Online nursing programs

It’s known to educators that the goal initiated by the National Academy of Medicine in 2010 was to have a 30% increase in the number of nurses that hold a BSN by the year 2020. While we did not make the 30% increase, we did increase the national percentage by 7%. Many states have now made laws stating that nurses must achieve their BSN within 10 years of graduation from an associate’s program. Add the Covid-19 pandemic, nursing shortages, second victims, moral injuries, and nurses’ overall burnout, the surge for continuing education to a higher degree has never been higher.

The need for well-established, reputable, accredited online programs for nurses to obtain a higher degree while working and balancing home life is a must in academia’s realm to succeed in the future. An online BSN program opens the door to endless possibilities that were once seen as impossible for a working adult.

While the Covid-19 pandemic has severely limited in-person learning, colleges and universities alike should be looking at what’s been benefiting the students, faculty, and staff in the online realm and look to make some of these changes permanent in the form of hybrid classes, new programs, and degree offerings, or changing a course from a traditional in-seat to distance learning. As life-shattering as it’s been, the pandemic has opened the door to new delivery methods in academia and an increase in the need for online programs; a blind eye should not be taken to what is working!
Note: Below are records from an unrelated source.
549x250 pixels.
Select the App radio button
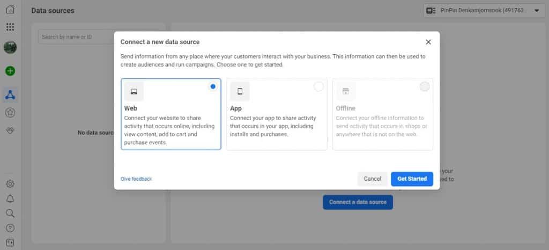(318, 86)

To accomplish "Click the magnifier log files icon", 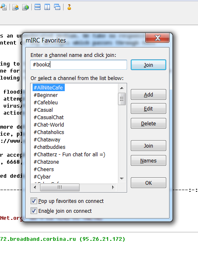I will tap(4, 7).
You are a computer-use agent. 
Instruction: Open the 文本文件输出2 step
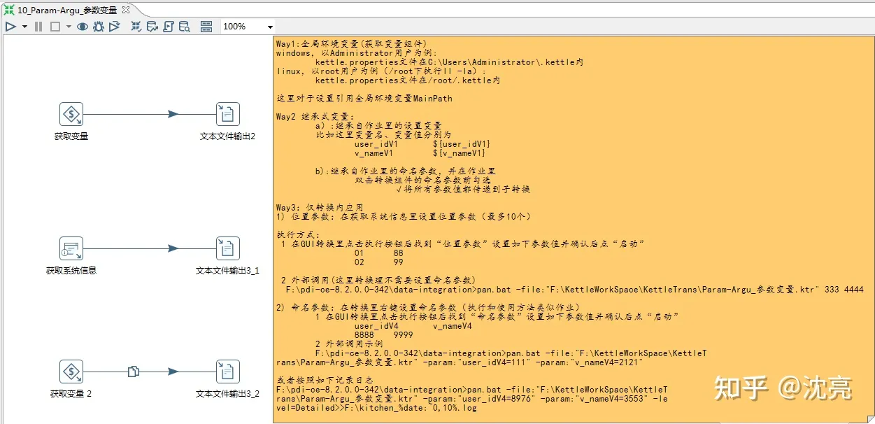coord(227,113)
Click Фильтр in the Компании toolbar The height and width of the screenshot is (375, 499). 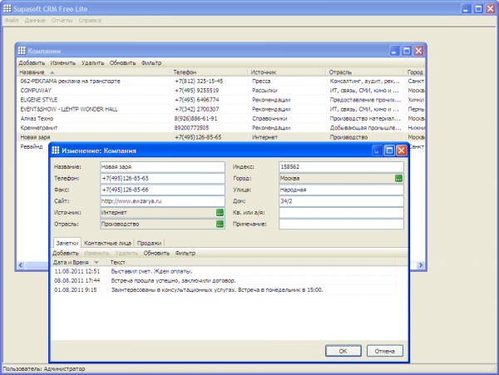click(151, 62)
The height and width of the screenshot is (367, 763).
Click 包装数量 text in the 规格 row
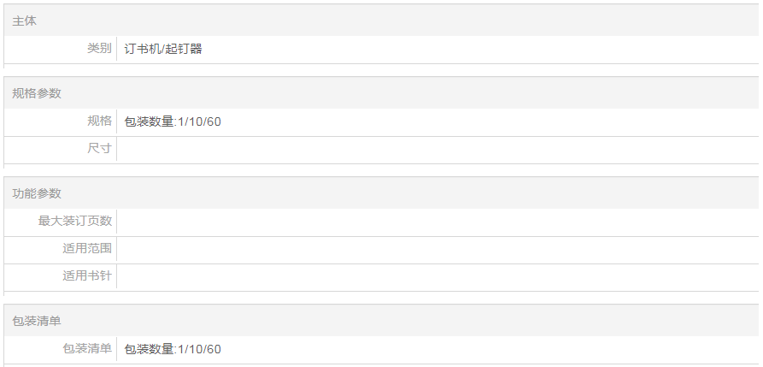point(149,121)
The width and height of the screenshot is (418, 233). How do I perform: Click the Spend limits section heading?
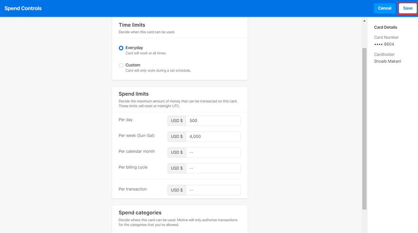pyautogui.click(x=133, y=94)
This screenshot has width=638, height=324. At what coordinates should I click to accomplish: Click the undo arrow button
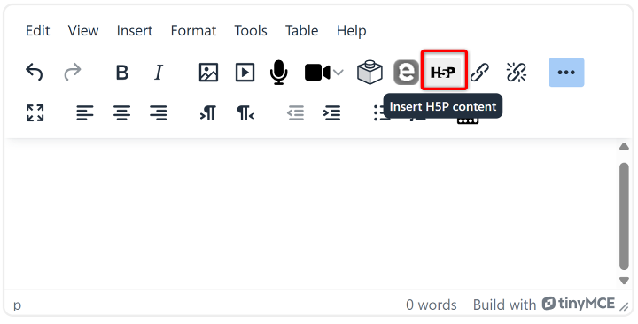point(35,73)
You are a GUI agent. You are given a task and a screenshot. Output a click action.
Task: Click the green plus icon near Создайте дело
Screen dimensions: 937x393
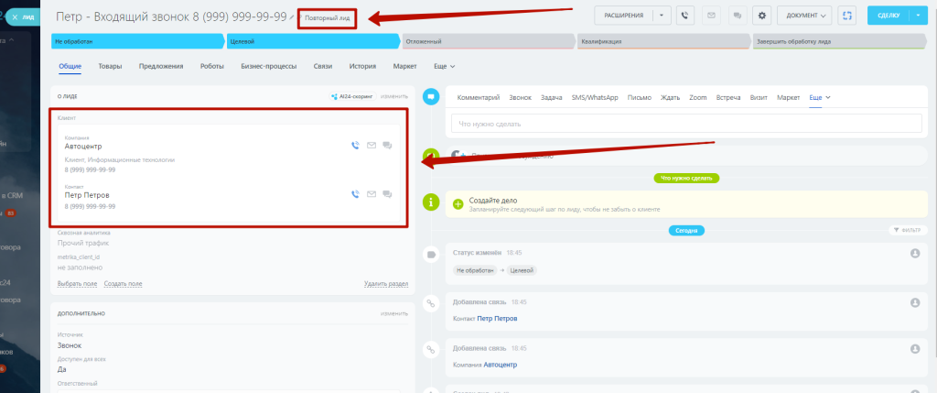458,204
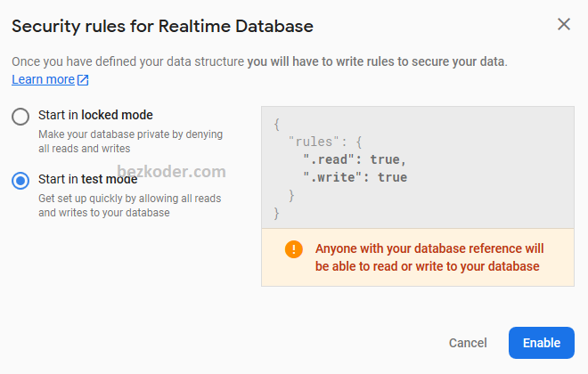Image resolution: width=588 pixels, height=374 pixels.
Task: Click the Security rules dialog title
Action: click(x=162, y=26)
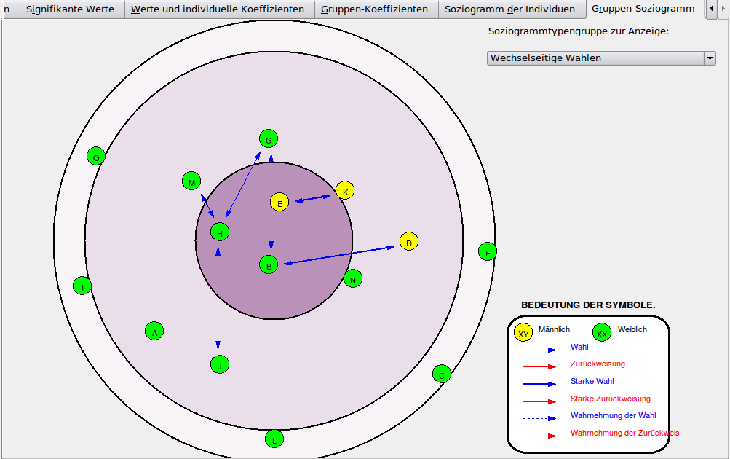Screen dimensions: 730x459
Task: Select the green node labeled H
Action: (x=220, y=232)
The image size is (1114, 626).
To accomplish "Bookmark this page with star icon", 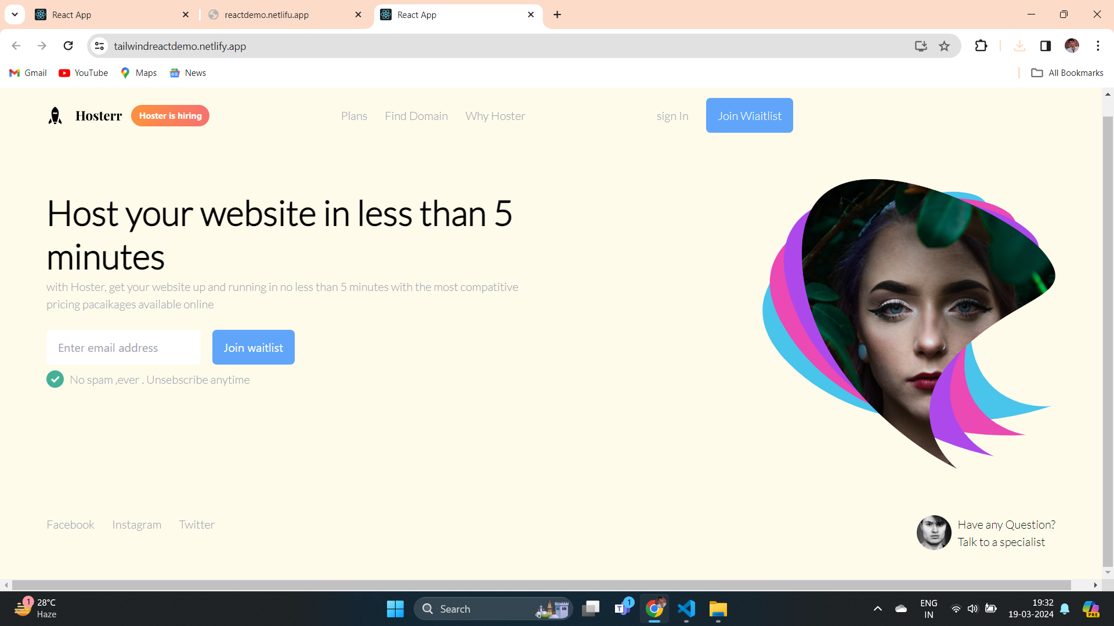I will pyautogui.click(x=944, y=46).
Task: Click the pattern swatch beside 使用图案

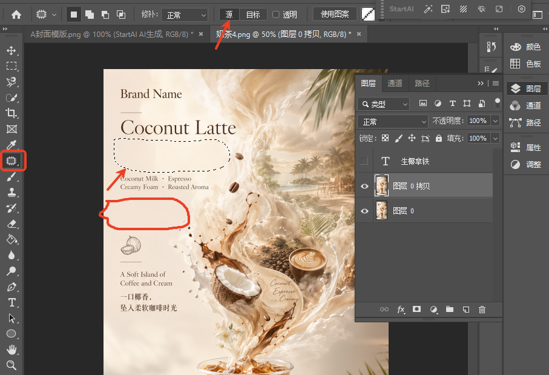Action: pos(368,15)
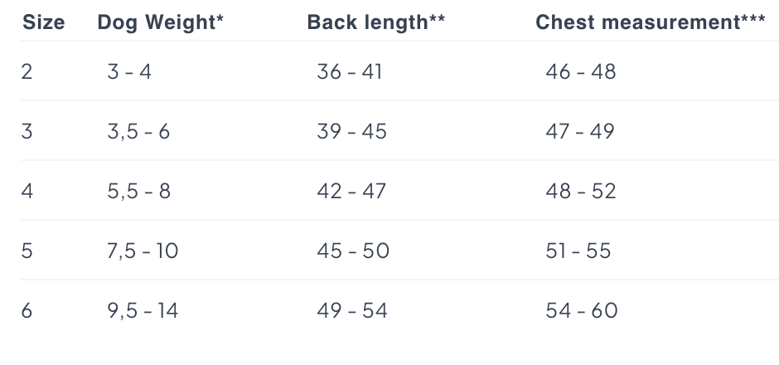Select the size 3 row label
This screenshot has height=365, width=779.
tap(27, 131)
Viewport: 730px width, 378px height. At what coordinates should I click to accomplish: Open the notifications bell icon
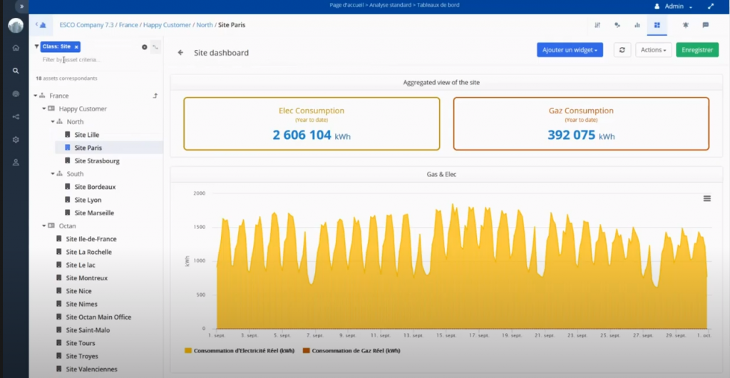pos(685,25)
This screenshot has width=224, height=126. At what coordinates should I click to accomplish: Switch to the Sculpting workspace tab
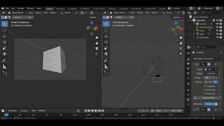point(72,9)
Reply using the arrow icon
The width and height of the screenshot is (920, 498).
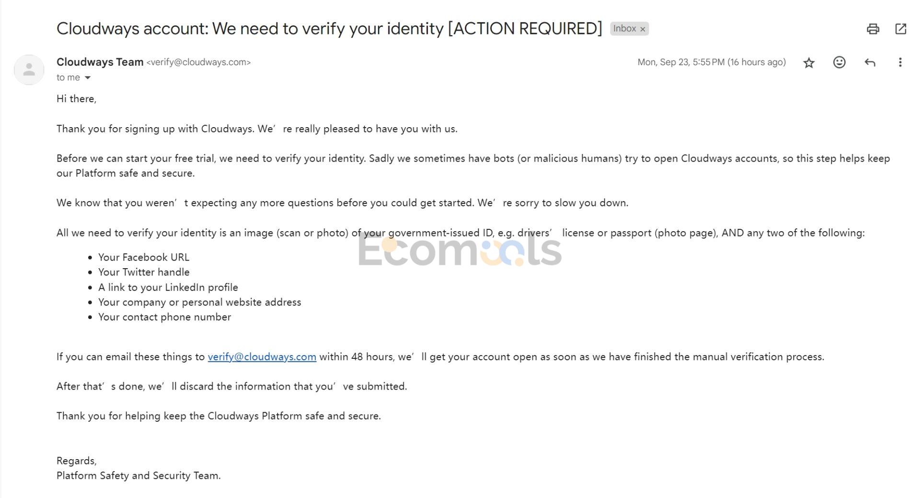870,62
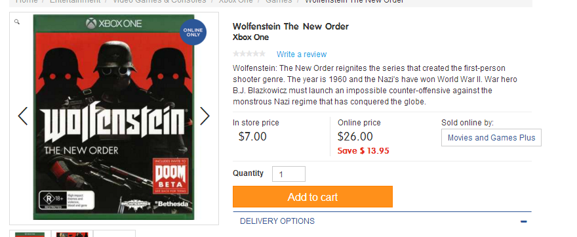
Task: Select the second product thumbnail below image
Action: coord(72,234)

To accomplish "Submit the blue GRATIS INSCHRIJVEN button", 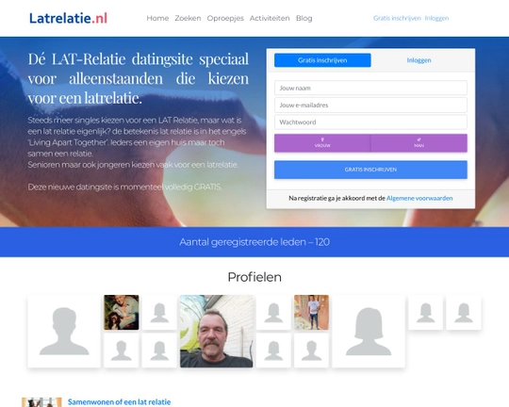I will tap(370, 170).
Specialty options for the BSN track

Earning a BSN certainly opens the door to career advancement for nurses, required advancement or not. It is often assumed that all it does is give way to leadership and management roles such as unit manager or educator. However, a BSN program student may elect to specialize in pediatrics, public health, geriatrics, or case management, to list a few examples. As the population nurses care for are living longer with more illness or disabilities, it is vital to be well versed in the population you serve. Not all BSN programs have specialty tracks, but it certainly is becoming more and more popular and something to take note of as an educator. One I would pay close attention to is a specialty in geriatric case/care management.

Nursing shortage… no end in sight

The number of nurses leaving the workforce has doubled from 2010 to 2020, nearing 80,000. Add in the insufficient amount of nursing faculty, which restricts enrollment, the number of nurses nearing retirement, the inadequate staffing at the bedside leads to high turnover rates or leaving the profession in general. How do we fix this from the academic world? Well, we start by setting up our students for real-world nursing instead of ivory tower nursing. We need to hone in on critical thinking and applying concepts to enable a new graduate to perform the daily duties safely, confidently, and competently, such as prioritization, clinical judgment calls, decision making, and delegation, to name a few.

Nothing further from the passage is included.